Bayona, como hombre de más experiencia, se reserva la predicación de los sermones morales, destinados a remecer las conciencias buscando la conversión. Mientras tanto, Mariano se encargará de las confesiones hasta altas horas de la noche.

Así se empieza.

-Mañana -dice Bayona– descansaremos un poco más y nos levantaremos a las cinco…

Y les recuerda las oraciones de la madrugada, la lectura de las Constituciones de su congregación misionera, la celebración de las misas, el desayuno tempranero, las predicaciones a diversos sectores, las visitas a las casas del pueblo y de la campiña, el catecismo de niños y adultos, la preparación de los sacramentos.

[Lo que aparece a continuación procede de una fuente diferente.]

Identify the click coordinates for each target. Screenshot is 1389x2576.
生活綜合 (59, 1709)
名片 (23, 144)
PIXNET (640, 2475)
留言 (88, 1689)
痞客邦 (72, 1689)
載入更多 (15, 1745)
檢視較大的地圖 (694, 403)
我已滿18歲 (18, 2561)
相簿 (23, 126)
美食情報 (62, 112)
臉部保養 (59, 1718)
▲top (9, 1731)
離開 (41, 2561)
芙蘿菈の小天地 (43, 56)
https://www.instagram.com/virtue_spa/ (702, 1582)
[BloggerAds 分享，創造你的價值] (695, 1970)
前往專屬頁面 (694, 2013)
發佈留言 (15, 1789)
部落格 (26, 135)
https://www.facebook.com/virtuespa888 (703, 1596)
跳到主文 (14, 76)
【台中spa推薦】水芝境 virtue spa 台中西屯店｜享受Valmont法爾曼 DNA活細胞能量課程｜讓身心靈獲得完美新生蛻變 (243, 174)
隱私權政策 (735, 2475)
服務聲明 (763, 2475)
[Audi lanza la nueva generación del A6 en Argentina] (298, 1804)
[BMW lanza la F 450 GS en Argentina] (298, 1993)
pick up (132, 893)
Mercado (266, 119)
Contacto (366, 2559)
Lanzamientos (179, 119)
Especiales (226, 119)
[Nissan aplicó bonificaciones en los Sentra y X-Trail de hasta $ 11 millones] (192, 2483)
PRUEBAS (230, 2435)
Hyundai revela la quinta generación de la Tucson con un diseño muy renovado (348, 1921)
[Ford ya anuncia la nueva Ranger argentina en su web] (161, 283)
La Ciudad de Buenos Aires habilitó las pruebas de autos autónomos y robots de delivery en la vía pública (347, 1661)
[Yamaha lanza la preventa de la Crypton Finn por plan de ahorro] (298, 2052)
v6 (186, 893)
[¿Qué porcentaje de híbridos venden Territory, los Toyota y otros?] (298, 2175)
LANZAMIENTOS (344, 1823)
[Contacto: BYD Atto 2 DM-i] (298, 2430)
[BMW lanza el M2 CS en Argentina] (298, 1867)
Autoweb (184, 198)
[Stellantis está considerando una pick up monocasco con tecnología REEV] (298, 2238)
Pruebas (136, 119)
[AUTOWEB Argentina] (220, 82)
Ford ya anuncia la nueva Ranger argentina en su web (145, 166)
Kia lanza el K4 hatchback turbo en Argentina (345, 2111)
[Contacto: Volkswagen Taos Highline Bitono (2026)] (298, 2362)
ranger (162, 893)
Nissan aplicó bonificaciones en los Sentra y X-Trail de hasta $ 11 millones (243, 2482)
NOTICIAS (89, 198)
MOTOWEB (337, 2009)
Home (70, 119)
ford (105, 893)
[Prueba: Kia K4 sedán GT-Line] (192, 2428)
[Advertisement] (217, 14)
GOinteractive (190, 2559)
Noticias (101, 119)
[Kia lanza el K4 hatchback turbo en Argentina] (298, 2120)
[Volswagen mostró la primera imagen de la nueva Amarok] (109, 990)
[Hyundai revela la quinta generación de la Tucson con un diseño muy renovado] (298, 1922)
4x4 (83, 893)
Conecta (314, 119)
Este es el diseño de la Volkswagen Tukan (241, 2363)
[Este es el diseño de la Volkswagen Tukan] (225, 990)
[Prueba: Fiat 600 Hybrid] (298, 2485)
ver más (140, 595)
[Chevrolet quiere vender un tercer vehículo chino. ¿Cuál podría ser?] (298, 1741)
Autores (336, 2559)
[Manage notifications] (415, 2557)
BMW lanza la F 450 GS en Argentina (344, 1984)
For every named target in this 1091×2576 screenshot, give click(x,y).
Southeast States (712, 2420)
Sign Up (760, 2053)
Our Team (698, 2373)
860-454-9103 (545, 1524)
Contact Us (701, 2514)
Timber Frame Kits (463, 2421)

A mediodía, el cura Gálvez los acompaña a la mesa y les cuenta cosas que les ayudan a situarse en la realidad campestre que van conociendo.

-Acabo de entregar el terreno del frente de la casa parroquial para que se haga una plaza para el pueblo. Les he puesto como condición que de ningún modo se tengan allí diversiones poco honestas o inconvenientes, ni venta de chucherías. Queremos un lugar agradable para todos. (4)

Añade que les tiene a los misioneros una buena noticia: el arzobispo de Santiago le ha autorizado para aceptar una disposición testamentaria de doña Dolores García de Serrano, en la que deja un capital de dos mil pesos para costear, con sus réditos, una misión anual en la parroquia (5).

-Tengo varias capillas apartadas -dice- que se van a beneficiar con esto; porque ésta es una parroquia muy antigua y muy extensa. La creó don Fernando de Barrionuevo, que fue el segundo obispo de Santiago allá por 1579; es la segunda parroquia más antigua, y abarca muchos lugares campesinos: Rungue, Polpaico, Quilapilún…

-¿Qué significa Quilapilún? -salta Mariano, interesado.

-En lengua mapuche quiere decir Tres Orejas.

-¡Vaya, por Dios, pensé que era algo con más poesía!

El monte con tres corcovas o tres molduras que los indios imaginaron como tres orejas, ve pasar de vuelta a los misioneros, camino de Santiago, diez días después. Los dos primerizos llevan el corazón alborotado: han predicado la Palabra, han convivido con campesinos sencillos como sus arados de palo, han dado catecismo explicando verdades simples y a la vez profundas que sacan a los hombres de los surcos y a las mujeres de las cocinerías de leña de espino, para recordarles que son mucho más que eso: llamados a ser hijos de Dios, con un destino más alto que sus montañas, y más allá de sus caminos.

A proclamar el Evangelio habían venido. Ahora vuelven con el corazón contento.